Vous m’objecterez la beauté de son silence et l’indiscrétion dont il se chargerait en parlant plutôt qu’en continuant de se taire.

Je vous répondrai qu’il y a des silences plus indiscrets que certaines paroles. Songez que M. Dangennes n’est pas le seul intéressé dans cette affaire. Une femme existe, infiniment digne, qui peut souffrir de ces murmures. Elle a un fils de votre âge ou à peu près, monsieur. Elle appartient à un monde qui n’est pas sans contact avec le nôtre.
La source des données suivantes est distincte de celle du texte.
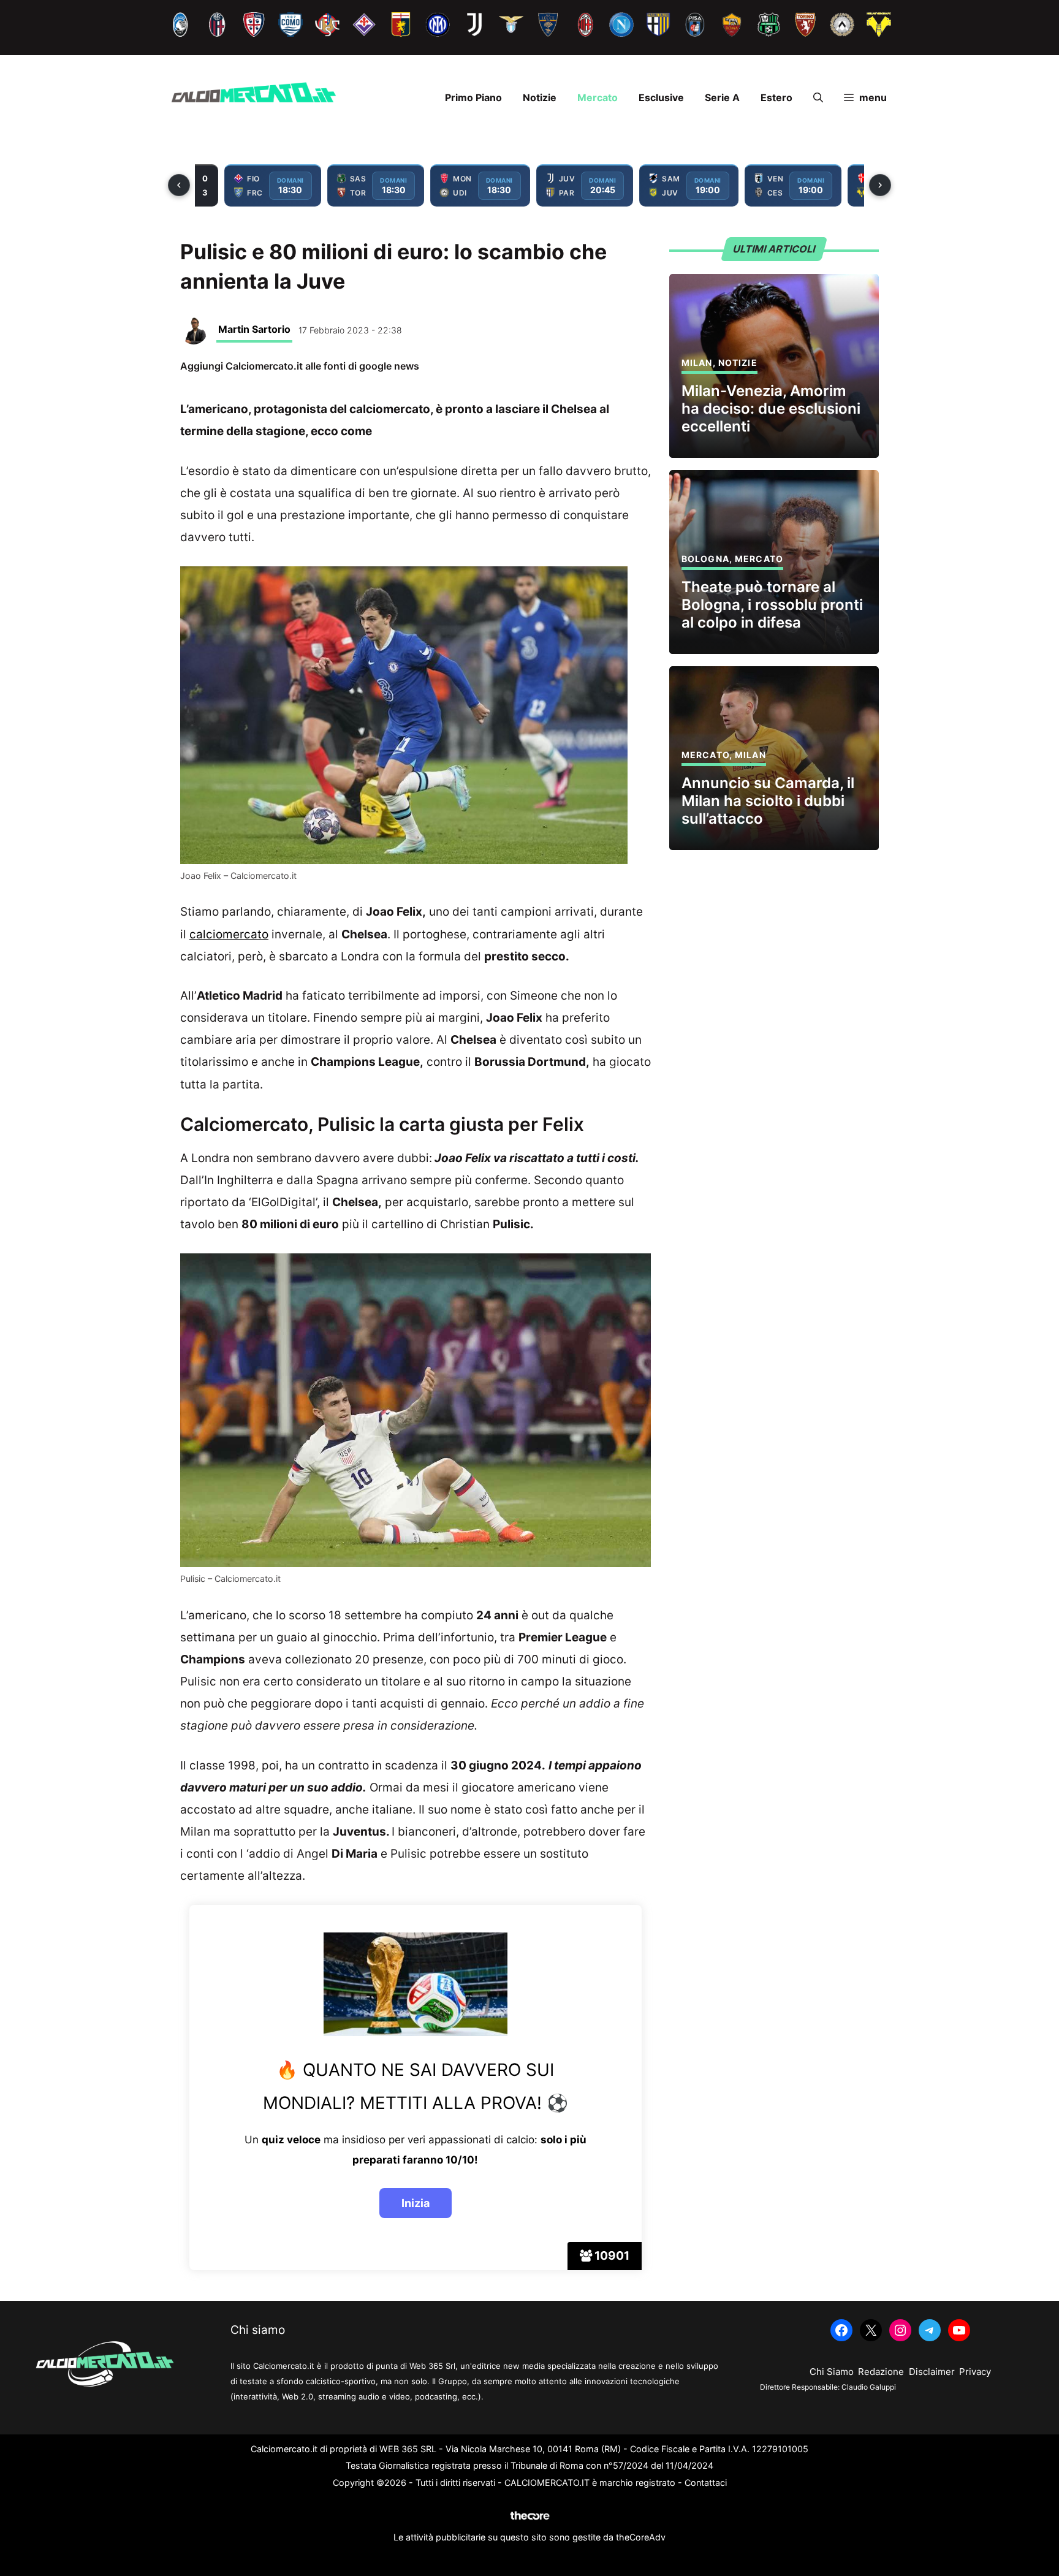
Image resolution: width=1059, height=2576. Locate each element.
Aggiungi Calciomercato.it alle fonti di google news (299, 366)
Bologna (705, 558)
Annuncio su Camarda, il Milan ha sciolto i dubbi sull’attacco (767, 800)
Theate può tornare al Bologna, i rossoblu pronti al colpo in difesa (772, 604)
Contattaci (706, 2482)
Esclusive (661, 97)
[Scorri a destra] (880, 185)
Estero (776, 97)
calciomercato (228, 934)
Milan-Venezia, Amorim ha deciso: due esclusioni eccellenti (770, 408)
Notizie (539, 97)
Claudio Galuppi (868, 2387)
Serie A (722, 97)
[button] (818, 97)
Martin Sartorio (254, 329)
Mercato (597, 97)
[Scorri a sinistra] (179, 185)
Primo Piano (473, 97)
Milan (697, 362)
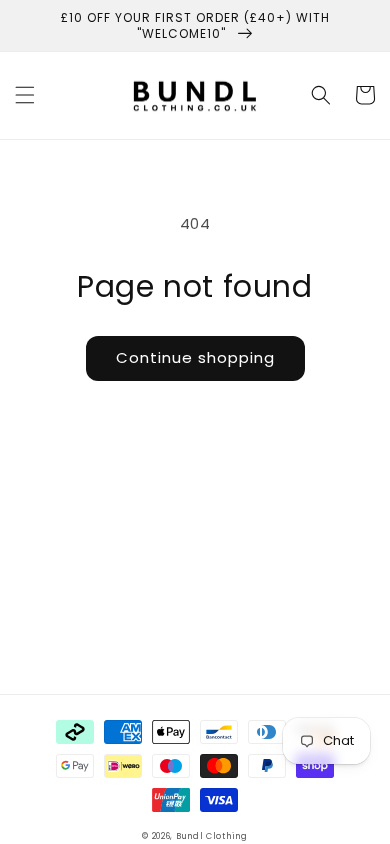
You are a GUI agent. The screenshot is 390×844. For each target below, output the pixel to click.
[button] (25, 95)
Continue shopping (195, 357)
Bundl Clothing (212, 836)
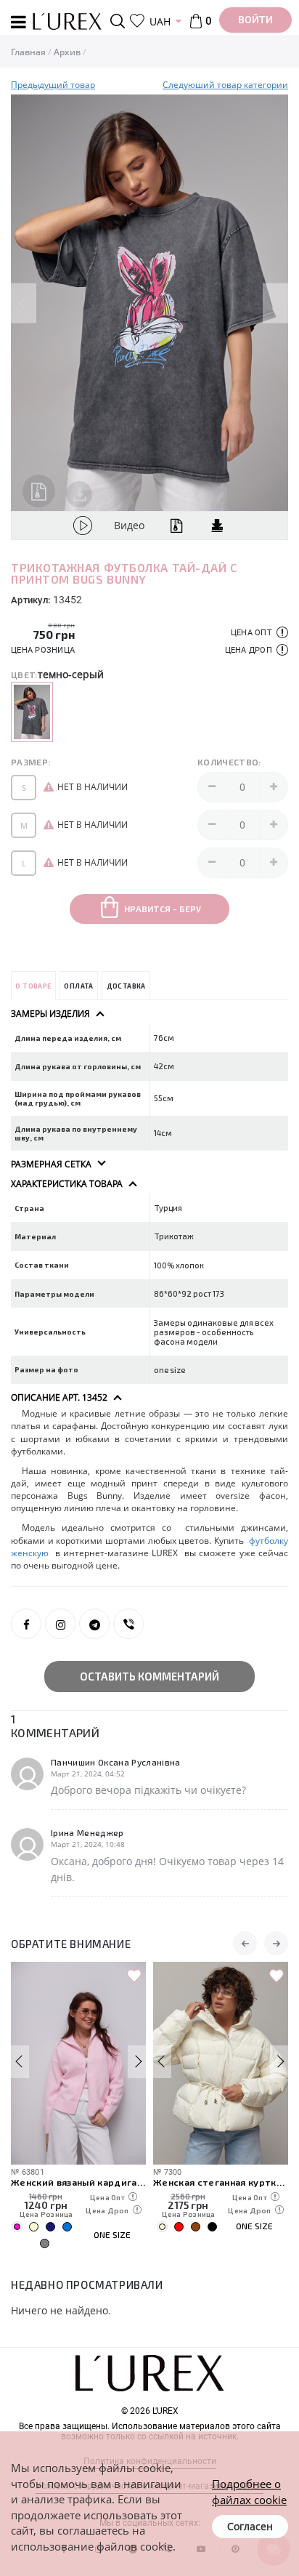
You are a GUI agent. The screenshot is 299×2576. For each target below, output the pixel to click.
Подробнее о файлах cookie (249, 2491)
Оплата (78, 986)
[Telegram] (94, 1624)
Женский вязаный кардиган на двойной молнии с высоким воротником (78, 2181)
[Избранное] (137, 21)
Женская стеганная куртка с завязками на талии (220, 2181)
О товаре (33, 986)
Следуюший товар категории (225, 85)
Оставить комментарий (149, 1676)
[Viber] (128, 1624)
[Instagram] (60, 1624)
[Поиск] (120, 21)
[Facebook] (26, 1624)
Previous (23, 303)
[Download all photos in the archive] (38, 491)
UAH (160, 21)
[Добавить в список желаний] (134, 1976)
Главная (28, 52)
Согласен (250, 2526)
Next (275, 303)
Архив (67, 52)
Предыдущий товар (53, 85)
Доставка (126, 986)
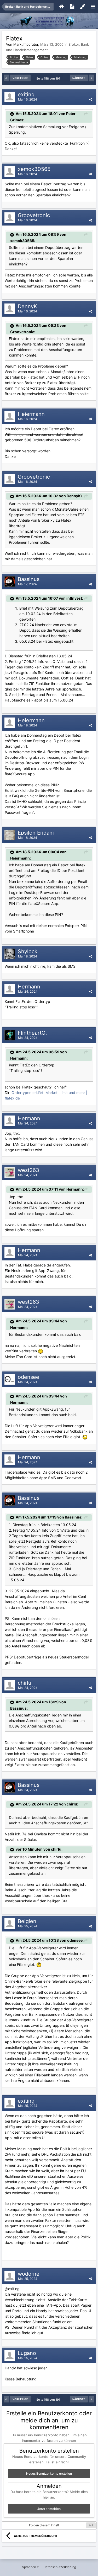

Et il lui arrive de rencontrer M. Dangennes, très rarement, soit, au milieu d’assemblées nombreuses, je le veux bien, du regard seulement, je le veux encore, en dehors de toute préméditation, je le veux toujours. Mais ces rapprochements fortuits et en quelque sorte distants réveillent la langue de certains témoins, sans intention mauvaise. Au contraire, on croit bien faire et flatter les deux héros en signalant la constance si belle et si haute de l’un d’eux. La légende continue de fleurir jusque dans le monde, d’autant plus impressionnante et justifiée que M. Dangennes s’en tient à l’écart par ce silence volontaire. Que savons-nous s’il n’y va pas de la paix d’un ménage ? De petites choses la troublent souvent plus que les grandes. Et M. Dangennes, par galanterie, serait bien inspiré d’ordonner la fin de tous ces chuchotements.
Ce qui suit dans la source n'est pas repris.